C1型尼曼-匹克病（NPC1）是由Npc1基因突变引起的神经退行性疾病。目前，药物、干细胞和转基因治疗已应用到NPC1的治疗研究中，但难以修复神经系统的病变。已有研究表明，CRISPR-Cas9技术能够编辑神经细胞的基因组，而我们前期研究也证明该技术可有效编辑Npc1-/-小鼠海马神经元的Npc1突变基因，故推测，CRISPR-Cas9技术可用于NPC1的治疗研究。因此，本项目拟采用腺相关病毒介导的CRISPR-Cas9技术联合子宫内转染技术修复胚胎期Npc1-/-小鼠神经元的基因突变，进而在基因组水平通过高通量测序检测基因修复效率；然后，在蛋白质水平通过免疫荧光技术检测神经元的修复情况；最后，通过行为学实验评估小鼠学习记忆和运动障碍的改善情况，从而综合评价利用CRISPR-Cas9技术治疗NPC1的效果，这将为临床上使用非药物手段治疗NPC1提供重要的理论依据和潜在的治疗方法。

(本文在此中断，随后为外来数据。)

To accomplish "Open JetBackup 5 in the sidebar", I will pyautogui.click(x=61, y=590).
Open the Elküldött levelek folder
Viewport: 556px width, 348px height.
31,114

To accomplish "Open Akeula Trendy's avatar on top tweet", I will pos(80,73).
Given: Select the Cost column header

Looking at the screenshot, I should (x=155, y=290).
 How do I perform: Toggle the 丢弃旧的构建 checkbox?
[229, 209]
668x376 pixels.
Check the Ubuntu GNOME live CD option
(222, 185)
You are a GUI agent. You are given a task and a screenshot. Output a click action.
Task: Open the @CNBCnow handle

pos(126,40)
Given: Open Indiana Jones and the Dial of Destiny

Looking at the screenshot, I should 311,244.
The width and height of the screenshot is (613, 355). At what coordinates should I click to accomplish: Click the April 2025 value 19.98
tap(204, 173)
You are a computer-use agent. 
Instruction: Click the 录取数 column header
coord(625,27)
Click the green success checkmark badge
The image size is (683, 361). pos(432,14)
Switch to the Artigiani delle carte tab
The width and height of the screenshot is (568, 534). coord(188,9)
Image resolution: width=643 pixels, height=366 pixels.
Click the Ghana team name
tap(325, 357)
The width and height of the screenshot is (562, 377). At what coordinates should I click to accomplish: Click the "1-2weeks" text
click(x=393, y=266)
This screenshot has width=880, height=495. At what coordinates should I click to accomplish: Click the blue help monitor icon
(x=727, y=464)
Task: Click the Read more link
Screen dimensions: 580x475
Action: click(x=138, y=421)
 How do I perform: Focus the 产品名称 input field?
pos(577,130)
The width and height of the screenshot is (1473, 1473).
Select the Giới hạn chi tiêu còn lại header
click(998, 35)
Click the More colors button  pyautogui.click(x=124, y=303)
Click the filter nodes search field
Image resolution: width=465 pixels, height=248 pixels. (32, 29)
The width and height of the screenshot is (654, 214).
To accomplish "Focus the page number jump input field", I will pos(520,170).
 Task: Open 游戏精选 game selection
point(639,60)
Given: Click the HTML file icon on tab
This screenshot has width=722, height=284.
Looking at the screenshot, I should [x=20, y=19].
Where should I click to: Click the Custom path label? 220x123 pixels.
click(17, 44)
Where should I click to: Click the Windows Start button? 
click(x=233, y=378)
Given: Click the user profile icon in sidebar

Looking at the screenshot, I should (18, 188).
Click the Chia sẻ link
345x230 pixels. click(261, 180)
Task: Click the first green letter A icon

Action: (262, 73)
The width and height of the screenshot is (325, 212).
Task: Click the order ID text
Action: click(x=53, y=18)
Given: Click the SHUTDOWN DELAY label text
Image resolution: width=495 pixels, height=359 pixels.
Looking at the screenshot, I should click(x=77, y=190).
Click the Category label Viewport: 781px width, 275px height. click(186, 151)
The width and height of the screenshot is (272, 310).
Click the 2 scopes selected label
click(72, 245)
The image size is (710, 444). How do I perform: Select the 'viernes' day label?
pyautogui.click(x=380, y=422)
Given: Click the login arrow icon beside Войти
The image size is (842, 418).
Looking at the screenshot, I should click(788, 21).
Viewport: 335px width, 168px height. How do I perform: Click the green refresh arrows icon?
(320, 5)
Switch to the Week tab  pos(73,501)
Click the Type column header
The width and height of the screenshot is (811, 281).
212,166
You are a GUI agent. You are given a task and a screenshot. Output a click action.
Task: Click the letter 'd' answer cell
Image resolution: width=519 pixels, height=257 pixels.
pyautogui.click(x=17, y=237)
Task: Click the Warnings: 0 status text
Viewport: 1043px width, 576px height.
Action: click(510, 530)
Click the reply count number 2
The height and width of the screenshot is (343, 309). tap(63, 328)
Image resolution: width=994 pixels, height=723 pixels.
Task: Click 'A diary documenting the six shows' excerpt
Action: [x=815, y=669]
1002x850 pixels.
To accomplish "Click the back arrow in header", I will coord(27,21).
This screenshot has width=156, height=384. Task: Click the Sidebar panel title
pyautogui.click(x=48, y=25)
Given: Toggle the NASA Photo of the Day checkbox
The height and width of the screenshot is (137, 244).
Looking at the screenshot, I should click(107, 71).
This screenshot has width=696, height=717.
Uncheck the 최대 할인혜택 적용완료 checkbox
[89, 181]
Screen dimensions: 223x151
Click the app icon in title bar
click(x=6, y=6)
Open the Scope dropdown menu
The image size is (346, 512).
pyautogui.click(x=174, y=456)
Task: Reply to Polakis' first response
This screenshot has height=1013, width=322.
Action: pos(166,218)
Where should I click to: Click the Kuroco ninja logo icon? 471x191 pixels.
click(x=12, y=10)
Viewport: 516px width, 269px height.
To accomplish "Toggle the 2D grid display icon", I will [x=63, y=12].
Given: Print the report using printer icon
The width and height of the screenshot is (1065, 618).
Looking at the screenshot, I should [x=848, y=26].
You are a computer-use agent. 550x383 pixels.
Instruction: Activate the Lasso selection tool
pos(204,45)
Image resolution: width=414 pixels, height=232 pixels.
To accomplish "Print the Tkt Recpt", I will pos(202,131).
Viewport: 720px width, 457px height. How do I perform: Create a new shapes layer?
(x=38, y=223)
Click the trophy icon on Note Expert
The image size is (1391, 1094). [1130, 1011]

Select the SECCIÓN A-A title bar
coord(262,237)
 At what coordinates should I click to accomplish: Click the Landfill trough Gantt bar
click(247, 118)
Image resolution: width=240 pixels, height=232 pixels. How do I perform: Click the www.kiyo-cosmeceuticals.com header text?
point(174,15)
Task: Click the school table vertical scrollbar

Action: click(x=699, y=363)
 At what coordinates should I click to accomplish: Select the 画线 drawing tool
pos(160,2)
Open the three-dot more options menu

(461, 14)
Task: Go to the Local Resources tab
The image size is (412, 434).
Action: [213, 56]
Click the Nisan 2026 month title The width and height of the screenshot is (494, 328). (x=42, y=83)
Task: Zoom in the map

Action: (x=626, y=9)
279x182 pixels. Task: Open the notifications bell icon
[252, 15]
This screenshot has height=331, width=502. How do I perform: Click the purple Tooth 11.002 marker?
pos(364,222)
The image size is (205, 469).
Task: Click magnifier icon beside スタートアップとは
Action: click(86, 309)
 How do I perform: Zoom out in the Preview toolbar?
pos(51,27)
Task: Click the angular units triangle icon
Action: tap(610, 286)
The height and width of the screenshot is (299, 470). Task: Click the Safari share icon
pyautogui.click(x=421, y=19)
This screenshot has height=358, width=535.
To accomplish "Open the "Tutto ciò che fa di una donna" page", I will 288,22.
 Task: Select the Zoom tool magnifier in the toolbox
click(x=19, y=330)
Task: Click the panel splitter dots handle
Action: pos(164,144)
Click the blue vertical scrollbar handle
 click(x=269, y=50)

Niemann-Pick disease type C1 (NPC1) is a neurodegenerative disease caused by Npc1 gene mutation. Recently，drugs, stem cells, and transgenic therapy have been applied for NPC1 therapy. However, it is difficult to repair lesions in the nervous system. The previous studies indicated that CRISPR-Cas9 technology could modify the genome of neurons, and our previous study demonstrated that CRISPR-Cas9 technology could edit the mutated Npc1 gene in hippocampal neurons of Npc1-/- mice. Therefore, we speculated that CRISPR-Cas9 technology can be used on NPC1 thrapy. This project aimed to repair the genetic mutation in embryonic Npc1-/- mice using adeno-associated virus (AAV)-mediated CRISPR-Cas9 and in ovo transfection. Then, at the genome level, high-throughput sequencing was used to investigate the repair efficiency; at the protein level, immunofluorescence histochemical technique was used to detect the changes in neurons; finally, behavioral experiments were used to study the improvement of learning memory and movement impairment. Consequently, comprehensively evaluate the efficiency of NPC1 therapy using the CRISPR-Cas9 technology. This project will provide important theoretical basis and potential therapies for the non-drug NPC1 therapy.